Records from a data source:
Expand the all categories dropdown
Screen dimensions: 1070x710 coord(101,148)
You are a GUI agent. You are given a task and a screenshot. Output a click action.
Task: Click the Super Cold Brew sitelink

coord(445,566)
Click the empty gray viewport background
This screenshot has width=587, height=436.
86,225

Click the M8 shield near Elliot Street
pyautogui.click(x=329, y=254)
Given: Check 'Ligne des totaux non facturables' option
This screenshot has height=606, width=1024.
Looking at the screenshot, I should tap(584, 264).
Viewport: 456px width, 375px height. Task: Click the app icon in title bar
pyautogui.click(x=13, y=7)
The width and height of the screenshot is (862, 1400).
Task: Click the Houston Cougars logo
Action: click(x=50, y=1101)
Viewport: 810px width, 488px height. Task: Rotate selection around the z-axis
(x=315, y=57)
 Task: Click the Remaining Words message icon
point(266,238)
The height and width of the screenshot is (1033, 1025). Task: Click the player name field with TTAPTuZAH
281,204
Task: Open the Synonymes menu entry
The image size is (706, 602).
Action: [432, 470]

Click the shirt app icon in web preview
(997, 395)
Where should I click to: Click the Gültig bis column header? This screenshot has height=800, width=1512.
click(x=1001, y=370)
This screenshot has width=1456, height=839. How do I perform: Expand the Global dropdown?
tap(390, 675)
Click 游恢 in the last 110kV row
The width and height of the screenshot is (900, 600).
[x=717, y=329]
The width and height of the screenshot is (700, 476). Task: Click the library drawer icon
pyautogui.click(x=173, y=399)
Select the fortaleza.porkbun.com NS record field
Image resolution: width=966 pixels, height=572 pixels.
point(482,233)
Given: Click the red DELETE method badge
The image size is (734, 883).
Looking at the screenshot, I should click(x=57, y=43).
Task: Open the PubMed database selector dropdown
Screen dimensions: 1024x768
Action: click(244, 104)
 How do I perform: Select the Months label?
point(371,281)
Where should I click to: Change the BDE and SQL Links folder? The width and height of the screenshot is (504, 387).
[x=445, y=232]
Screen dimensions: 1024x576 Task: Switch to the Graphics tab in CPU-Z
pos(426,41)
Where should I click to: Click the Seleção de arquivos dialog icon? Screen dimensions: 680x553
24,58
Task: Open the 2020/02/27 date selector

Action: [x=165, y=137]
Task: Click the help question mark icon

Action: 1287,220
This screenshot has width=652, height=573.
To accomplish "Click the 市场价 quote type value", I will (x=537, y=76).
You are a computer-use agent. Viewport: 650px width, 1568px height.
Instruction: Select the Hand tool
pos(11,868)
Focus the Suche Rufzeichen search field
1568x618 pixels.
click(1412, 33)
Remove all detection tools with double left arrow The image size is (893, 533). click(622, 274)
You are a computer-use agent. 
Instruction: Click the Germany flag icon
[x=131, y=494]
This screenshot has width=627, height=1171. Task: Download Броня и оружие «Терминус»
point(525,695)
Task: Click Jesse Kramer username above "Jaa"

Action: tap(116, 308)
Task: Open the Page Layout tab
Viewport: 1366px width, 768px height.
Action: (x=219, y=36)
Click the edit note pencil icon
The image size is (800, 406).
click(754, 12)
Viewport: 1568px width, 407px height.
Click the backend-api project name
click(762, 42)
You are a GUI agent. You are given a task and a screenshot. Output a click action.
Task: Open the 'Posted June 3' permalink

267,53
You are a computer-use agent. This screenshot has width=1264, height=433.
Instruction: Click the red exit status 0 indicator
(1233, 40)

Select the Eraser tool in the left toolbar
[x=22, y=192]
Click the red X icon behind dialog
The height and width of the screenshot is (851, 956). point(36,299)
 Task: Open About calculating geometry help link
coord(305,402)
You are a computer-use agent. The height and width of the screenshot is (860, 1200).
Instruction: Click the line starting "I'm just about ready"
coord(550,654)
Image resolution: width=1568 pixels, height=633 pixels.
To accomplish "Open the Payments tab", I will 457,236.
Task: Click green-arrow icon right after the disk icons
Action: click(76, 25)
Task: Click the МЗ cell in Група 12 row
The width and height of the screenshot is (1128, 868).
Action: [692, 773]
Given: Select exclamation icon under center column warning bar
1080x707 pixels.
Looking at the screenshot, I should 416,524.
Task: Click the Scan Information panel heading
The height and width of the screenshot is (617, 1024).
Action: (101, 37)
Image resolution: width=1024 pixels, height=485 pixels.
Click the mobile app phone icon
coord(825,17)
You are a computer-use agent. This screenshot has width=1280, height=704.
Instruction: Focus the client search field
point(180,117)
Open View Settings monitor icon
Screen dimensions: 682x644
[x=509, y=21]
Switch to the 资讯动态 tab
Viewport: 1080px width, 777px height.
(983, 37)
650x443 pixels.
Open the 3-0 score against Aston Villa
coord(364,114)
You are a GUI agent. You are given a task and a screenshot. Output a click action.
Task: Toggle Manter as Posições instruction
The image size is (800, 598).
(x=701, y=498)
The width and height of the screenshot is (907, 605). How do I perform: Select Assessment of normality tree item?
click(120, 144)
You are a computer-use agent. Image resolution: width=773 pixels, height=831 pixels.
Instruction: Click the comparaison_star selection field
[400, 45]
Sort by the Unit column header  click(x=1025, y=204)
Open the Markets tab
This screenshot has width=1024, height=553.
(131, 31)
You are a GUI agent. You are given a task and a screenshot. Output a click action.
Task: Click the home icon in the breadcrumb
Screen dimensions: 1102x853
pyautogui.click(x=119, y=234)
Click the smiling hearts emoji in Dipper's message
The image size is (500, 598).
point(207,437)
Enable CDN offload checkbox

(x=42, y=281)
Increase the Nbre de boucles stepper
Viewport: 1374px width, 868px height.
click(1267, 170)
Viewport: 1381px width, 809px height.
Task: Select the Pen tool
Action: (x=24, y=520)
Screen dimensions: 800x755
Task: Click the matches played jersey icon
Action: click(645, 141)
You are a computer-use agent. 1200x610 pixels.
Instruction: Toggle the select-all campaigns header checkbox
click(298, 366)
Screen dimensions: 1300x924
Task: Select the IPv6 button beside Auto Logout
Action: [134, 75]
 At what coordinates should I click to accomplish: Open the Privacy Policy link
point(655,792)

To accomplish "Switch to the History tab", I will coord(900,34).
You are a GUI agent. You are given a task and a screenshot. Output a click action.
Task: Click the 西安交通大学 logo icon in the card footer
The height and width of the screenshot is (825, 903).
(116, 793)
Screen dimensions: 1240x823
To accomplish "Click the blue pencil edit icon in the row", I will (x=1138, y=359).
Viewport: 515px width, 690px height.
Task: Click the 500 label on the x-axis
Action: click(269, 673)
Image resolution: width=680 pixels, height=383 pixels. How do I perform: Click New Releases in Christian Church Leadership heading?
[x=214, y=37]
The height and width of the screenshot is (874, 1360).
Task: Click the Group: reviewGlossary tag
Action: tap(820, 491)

• [Task statement]:
Look through the entries above and quote exactly the lines from the line with "Task: Open About" to the line with "Task: Click the МЗ cell in Група 12 row", counting both of those lines.

• [Response area]:
 Task: Open About calculating geometry help link
coord(305,402)
You are a computer-use agent. The height and width of the screenshot is (860, 1200).
Instruction: Click the line starting "I'm just about ready"
coord(550,654)
Image resolution: width=1568 pixels, height=633 pixels.
To accomplish "Open the Payments tab", I will 457,236.
Task: Click green-arrow icon right after the disk icons
Action: click(76, 25)
Task: Click the МЗ cell in Група 12 row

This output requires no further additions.